■ **What the task asks**: Would you copy the entries that follow exactly, leaving out every picture?

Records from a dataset
>>>
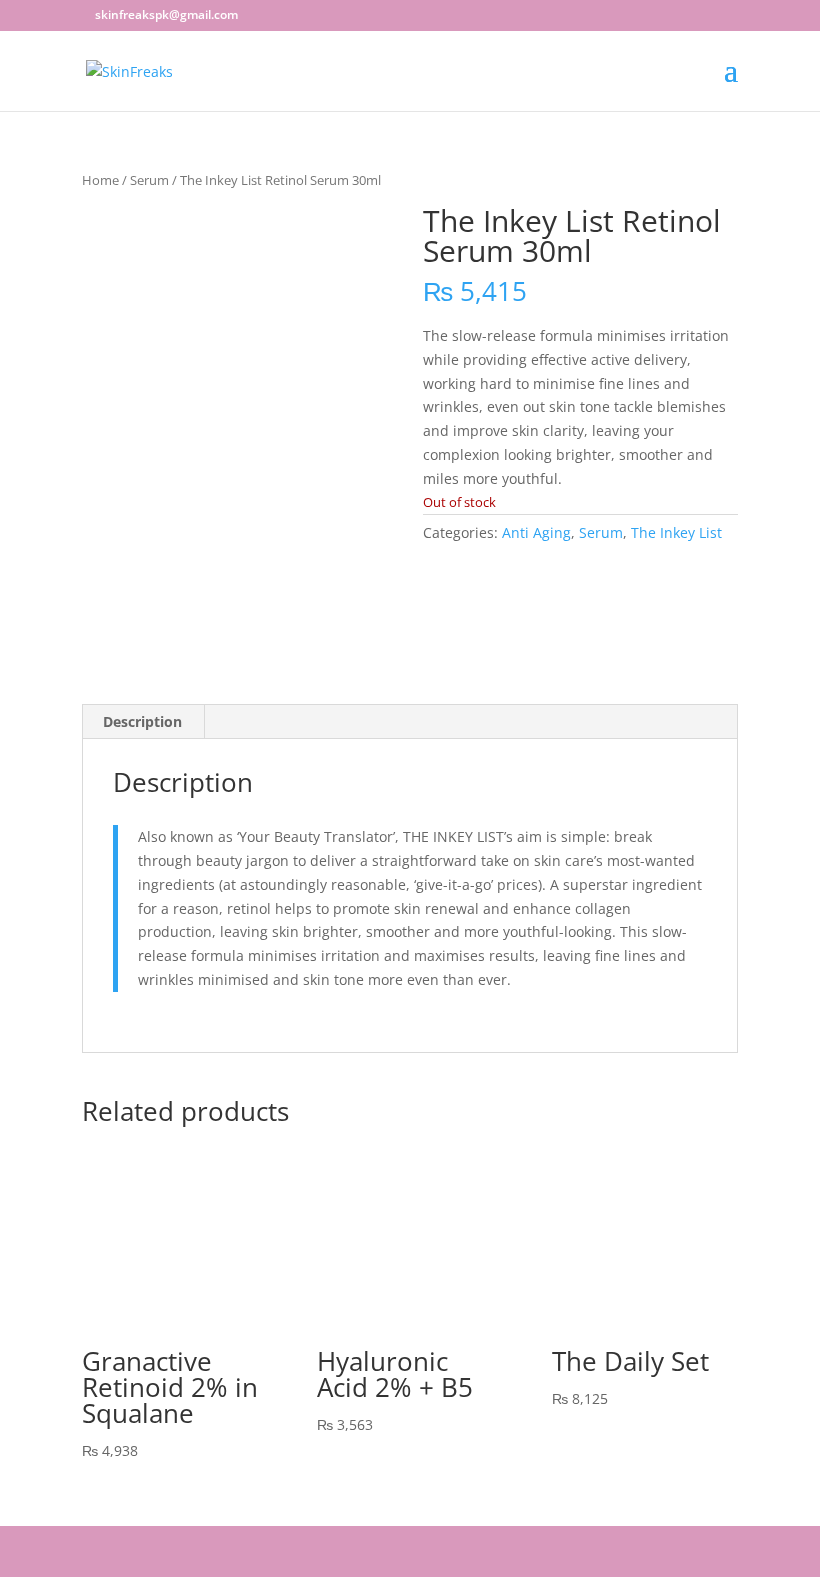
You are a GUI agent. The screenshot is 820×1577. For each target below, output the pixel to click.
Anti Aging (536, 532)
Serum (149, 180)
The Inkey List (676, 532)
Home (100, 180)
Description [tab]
<<<
■ **Solution for this exercise**:
You are a GUI agent. The screenshot is 820×1577. For each target below, output the pixel to click.
Anti Aging (536, 532)
Serum (149, 180)
The Inkey List (676, 532)
Home (100, 180)
Description [tab]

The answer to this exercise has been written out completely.